— PROMPT 1 —
According to the Text-to-Model page, why is data the obstacle that every real-world vision system runs into?
— PROMPT 2 —
Can you pull the stretch from "Research and Technical" through "a deployable model." out of the Text-to-Model page, word for word?

Research and Technical Reports

Text-to-Model: Create computer-vision models from natural language and unannotated images

Yrikka’s Text-to-Model (T2M) removes the data bottleneck in real-world vision by generating long-tail scenarios, training multiple candidate models, and stress-testing them automatically. Powered by RADGE for realistic data generation, APEX for scenario-matched evaluation and red-teaming) and FORGE for agentic training and model selection, T2M turns a natural-language idea and a few images into a deployable model.

November 13, 2025

Every real-world vision system eventually meets the same obstacle: data. Not just the amount, but the kind that truly reflects the long tail: rare, messy, and unpredictable cases that determine whether a model works outside the lab. Capturing and labeling enough of these examples is slow, expensive, and often impractical. Teams spend most of their time managing data pipelines instead of improving models. Once the data barrier is lifted, model building becomes a structured process. With reliable and representative data, AI agents can handle much of the training and evaluation loop automatically, testing hypotheses faster than any manual cycle could.

— DATASET EXTRACT —
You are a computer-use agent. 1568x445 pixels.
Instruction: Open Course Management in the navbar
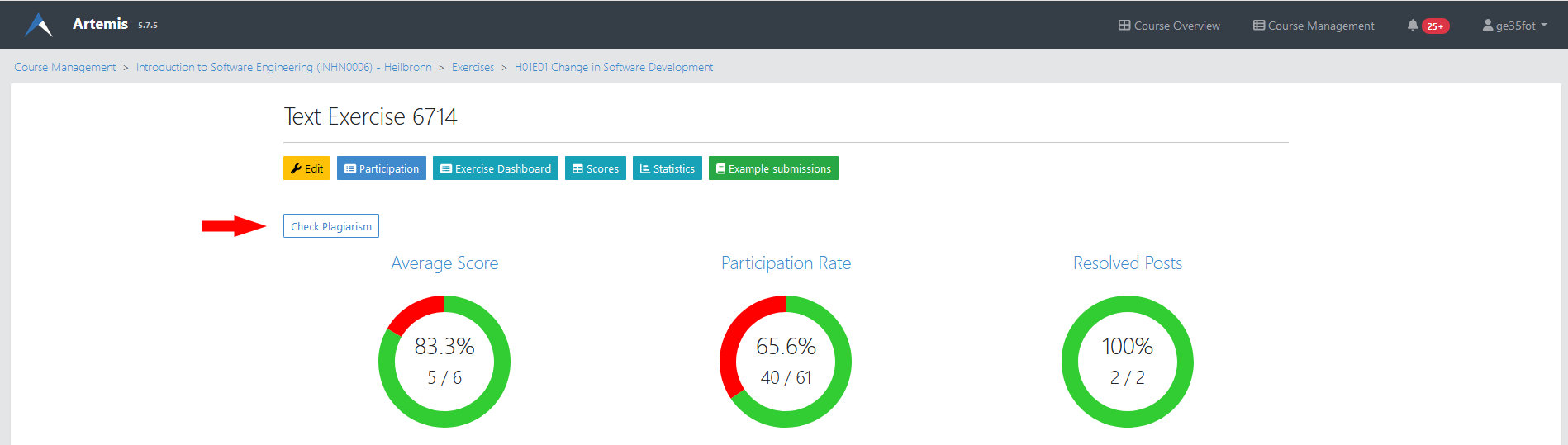(x=1320, y=26)
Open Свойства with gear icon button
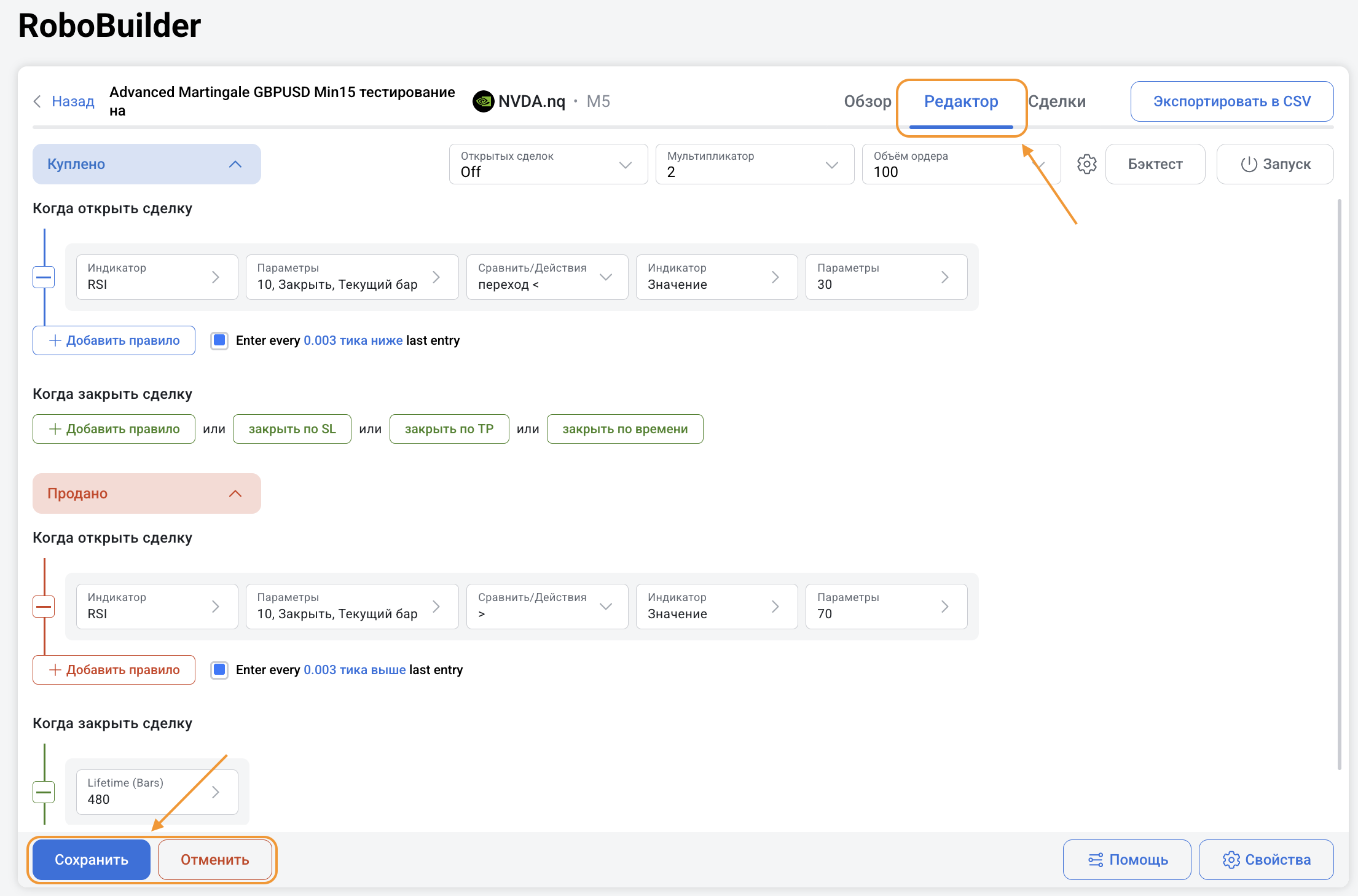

— TASK OUTPUT 1 —
Real-world vision systems need data that reflects the long tail: rare, messy and unpredictable cases that decide whether a model works outside the lab. Capturing and labeling enough of those examples is slow, expensive and often impractical, so teams spend most of their time managing data pipelines instead of improving models.

— TASK OUTPUT 2 —
Research and Technical Reports

Text-to-Model: Create computer-vision models from natural language and unannotated images

Yrikka’s Text-to-Model (T2M) removes the data bottleneck in real-world vision by generating long-tail scenarios, training multiple candidate models, and stress-testing them automatically. Powered by RADGE for realistic data generation, APEX for scenario-matched evaluation and red-teaming) and FORGE for agentic training and model selection, T2M turns a natural-language idea and a few images into a deployable model.